## READING TEXT
::::
Why do we need models? According to Wilson, we need models because we want to check out our understanding of a particular system, conduct thought experiments and use those thought experiments to inform our design and analysis. According to Epstein, with models “we can check with a hypothesized micro-specification suffice to generate the observed phenomenon”. According to Page in his online course Model Thinking, models can help us involve conversations, weed out the logic inconsistencies, engage and understand the data, and decide, strategize and design our ways to work with the world.

How does simulation modeling work and how computer scientists can make better simulation-modeling tools? Let us conduct some thought experiments.
::::
## RECORDS PROVIDED
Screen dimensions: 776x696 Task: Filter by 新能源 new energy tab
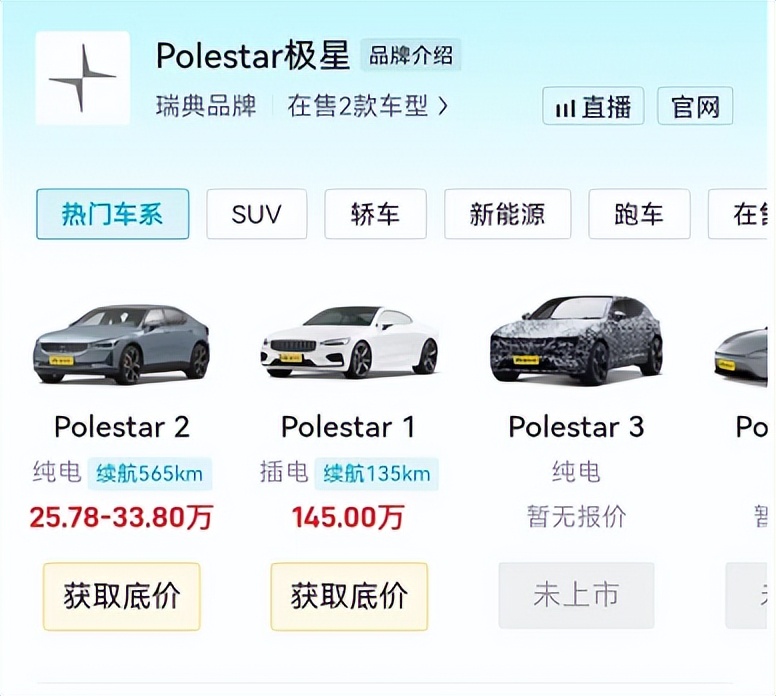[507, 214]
::::
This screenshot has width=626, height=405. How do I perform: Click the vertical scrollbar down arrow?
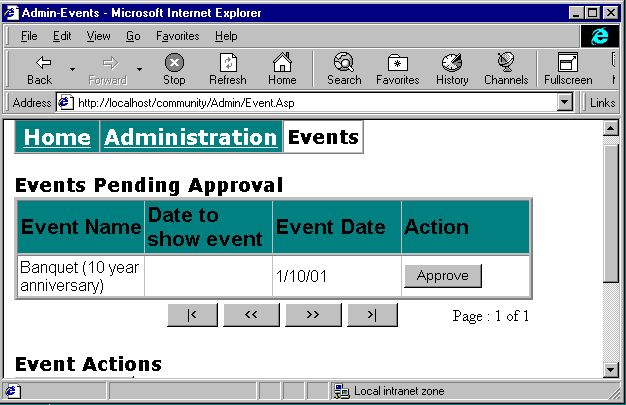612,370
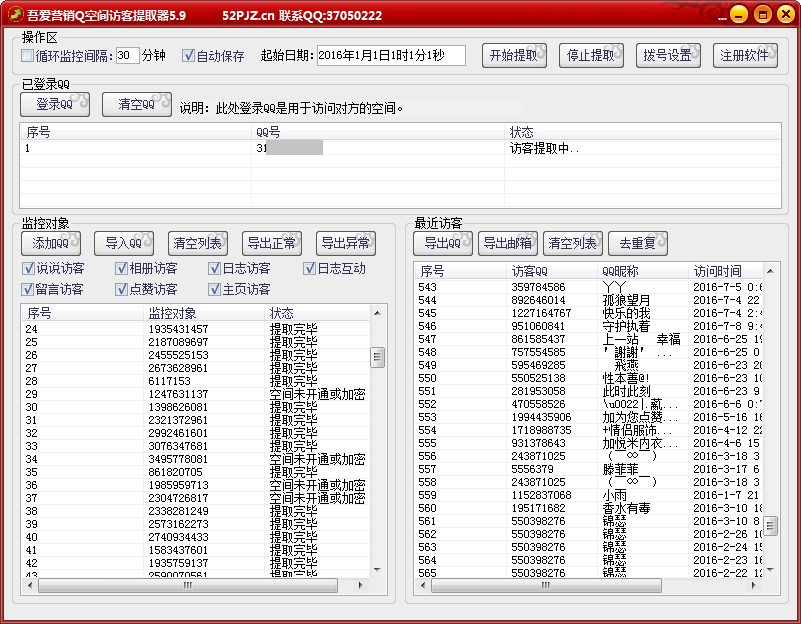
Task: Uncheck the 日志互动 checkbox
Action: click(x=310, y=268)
::::
## EXERCISE TASKS
A. From the passage on why we need models, reproduce word for word the part that begins at the words "Why do we need" and stops after the words "with the world.".
B. Carry the passage on models and simulation modeling forward from its last sentence.

## ANSWERS PROVIDED
A.
Why do we need models? According to Wilson, we need models because we want to check out our understanding of a particular system, conduct thought experiments and use those thought experiments to inform our design and analysis. According to Epstein, with models “we can check with a hypothesized micro-specification suffice to generate the observed phenomenon”. According to Page in his online course Model Thinking, models can help us involve conversations, weed out the logic inconsistencies, engage and understand the data, and decide, strategize and design our ways to work with the world.

B.
Simplified Weather System

The first model is a simplified weather system. In this weather system, we have sunny days and rainy days. If today is a sunny day, tomorrow is more likely to be a sunny day because the weather tends to stay in a state for a while. Similarly, if today is a rainy day, tomorrow is more likely to be a rainy day. Sunny days tend to last longer, and the rainy days tend to last shorter. Let us for the sake of reasoning specify that if today is a sunny day ($X_t=\mbox{sunny}$), then with 90% probability that tomorrow is going to be a sunny day ($P(X_{t+1}=\mbox{sunny}|X_t=\mbox{sunny})=0.9$) and with 10% probability that tomorrow’s going to be a rainy day ($P(X_{t+1}=\mbox{rainy}|X_t=\mbox{sunny})=0.1$); If today’s a rainy day ($X_t=\mbox{rainy}$), then with 80% probability tomorrow is going to be a rainy day ($P(X_{t+1}=\mbox{rainy}|X_t=\mbox{rainy})=0.8$), and with 20% probability tomorrow is going to be a sunny day ($P(X_{t+1}=\mbox{sunny}|X_t=\mbox{rainy})=0.2$). We have from sunny to rainy, 10%, rainy to sunny 20%.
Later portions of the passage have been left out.